Nevertheless, some things never change. ‘The greatest characteristic of New York is din and excitement,’ said The Stranger’s Guide to New York, a contemporary travel book. ‘Everything is done in a hurry, for all is intense anxiety. It is especially noticeable in the leading thoroughfare of Broadway, where the noise and confusion caused by the incessant passing and re-passing of some 18,000 vehicles a day render it a Babel scene.’ Broadway was indeed the city’s leading avenue. Large hotels stood on nearly every corner, and it was the street where legendary showman Phineas T. Barnum had purchased the old five-story Scudder’s Museum and renamed it Barnum’s American Museum.
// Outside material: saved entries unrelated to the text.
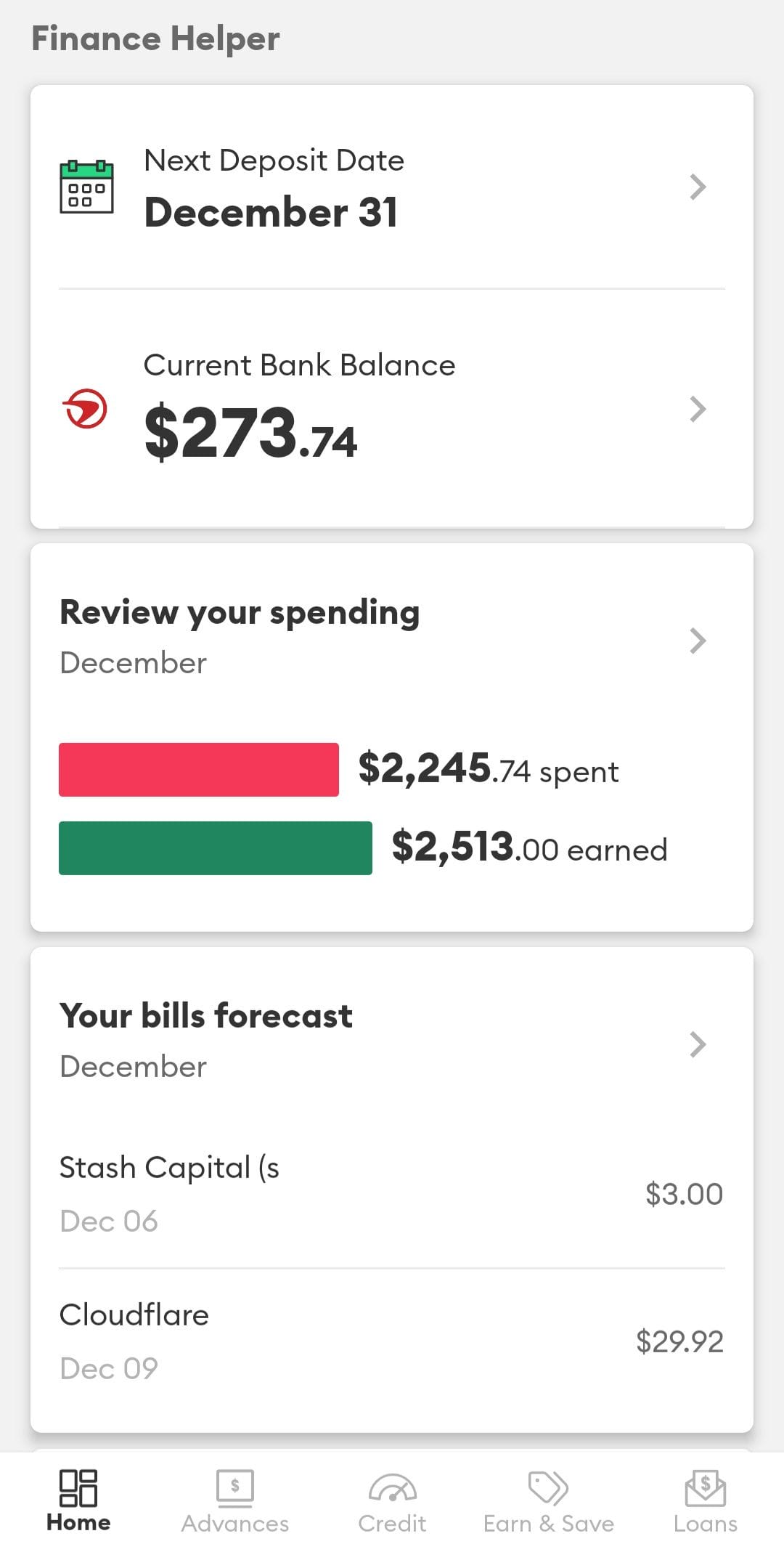This screenshot has width=784, height=1544.
Task: View the $273.74 balance amount
Action: [250, 434]
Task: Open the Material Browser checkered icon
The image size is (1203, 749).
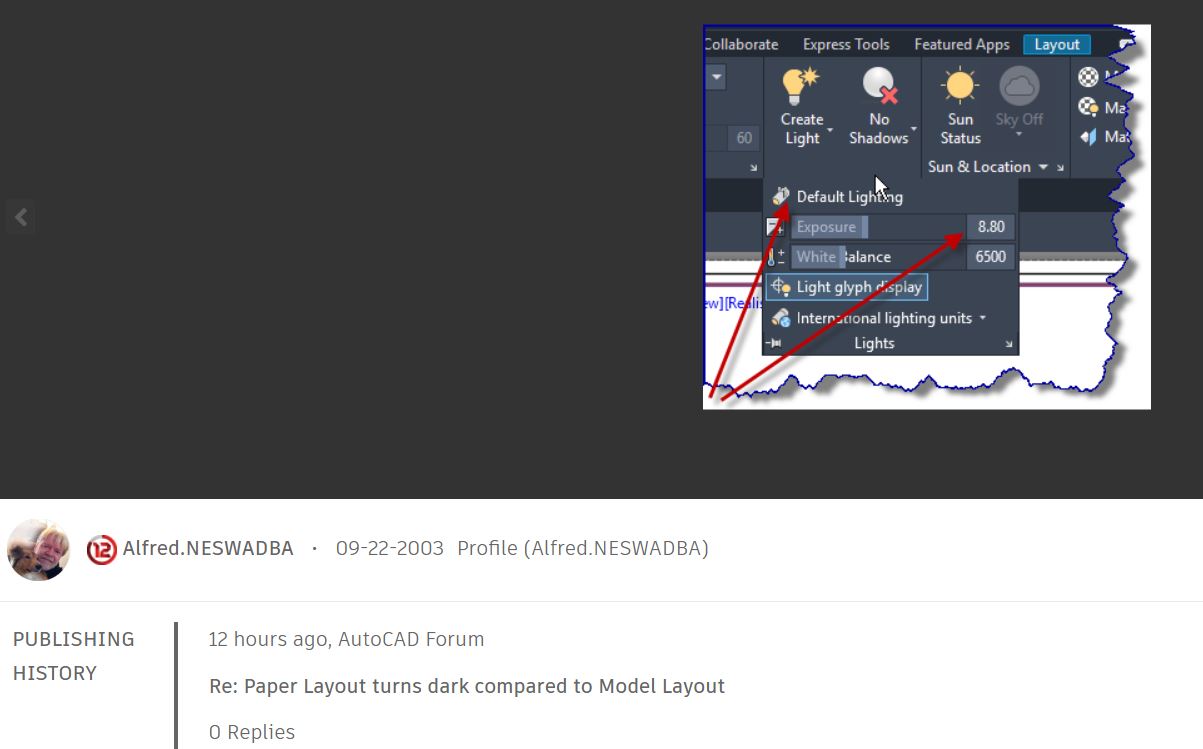Action: click(1089, 77)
Here the master showman operated a spectacular place where people of all ages could marvel at his collection of the weird and wonderful or attended entertainments in the Lecture Room. ‘Three Mammoth Fat Girls, Weighing One Ton!’ Barnum’s notice in the New York Times for November 25, 1864, promised, as well as ‘Three Giants, Two Dwarfs, Indian Warriors, French Automatons, &c. Dramatic Entertainments Morning, Afternoon, and Evening.’
New York was also a city torn asunder by divergent politics. For three days in July 1863 it had erupted in protest against the draft, with lynch mobs running wild in the streets and rioters burning houses and businesses. Although the initial reports of more than 1,200 deaths proved exaggerated, as many as 118 people may have been killed before exhausted Union troops, marching straight from their victory at Gettysburg, put down the riot. In the aftermath, President Abraham Lincoln appointed Major General John Dix to oversee the military control of the city.
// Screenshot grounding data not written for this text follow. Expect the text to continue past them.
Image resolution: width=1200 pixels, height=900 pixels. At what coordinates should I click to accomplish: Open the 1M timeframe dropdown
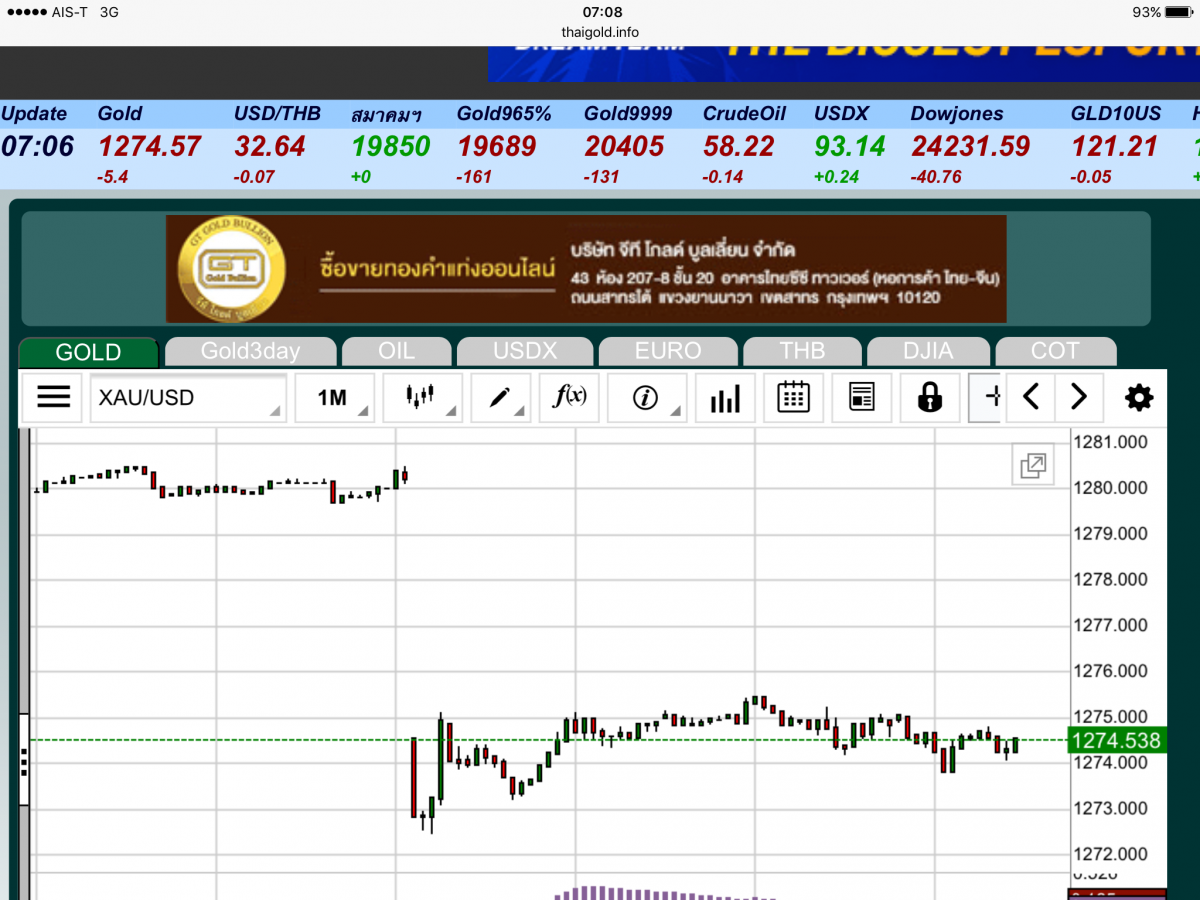point(334,398)
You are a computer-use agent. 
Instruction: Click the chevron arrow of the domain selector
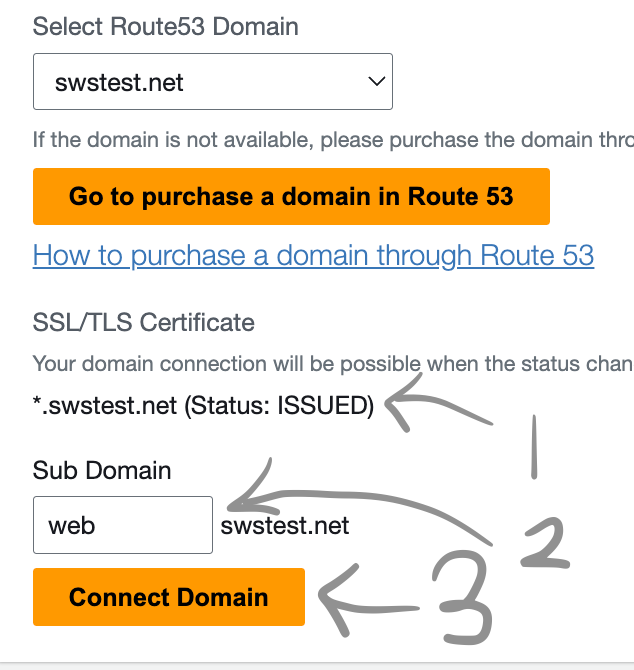(x=376, y=82)
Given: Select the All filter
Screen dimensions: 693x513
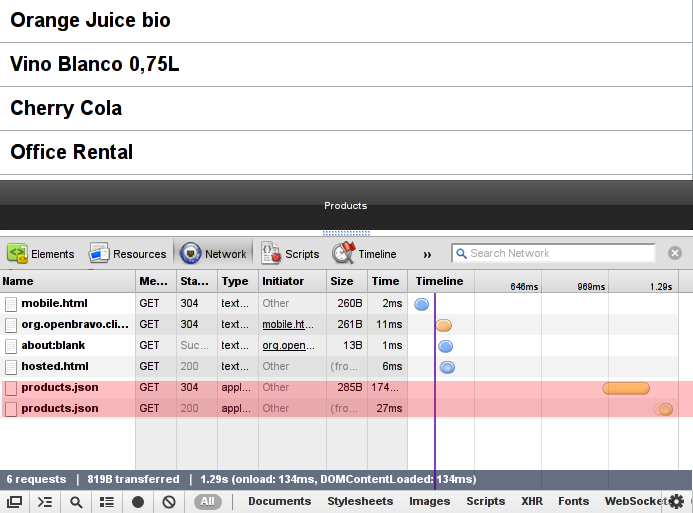Looking at the screenshot, I should pyautogui.click(x=208, y=502).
However, all that was in the past, and November 25, 1864, promised to be a day of celebration. For more than 80 years the date had been remembered as Evacuation Day, the day when the British abandoned New York City during the Revolutionary War. And this year it marked the first time the three famous acting brothers, Edwin Booth, Junius Booth, Jr., and John Wilkes Booth, had performed together. They were putting aside their own political differences to appear at the Winter Garden Theatre in Shakespeare’s play about an assassination, Julius Caesar. The production was a benefit to raise funds for a fine bronze statue of Shakespeare for Central Park.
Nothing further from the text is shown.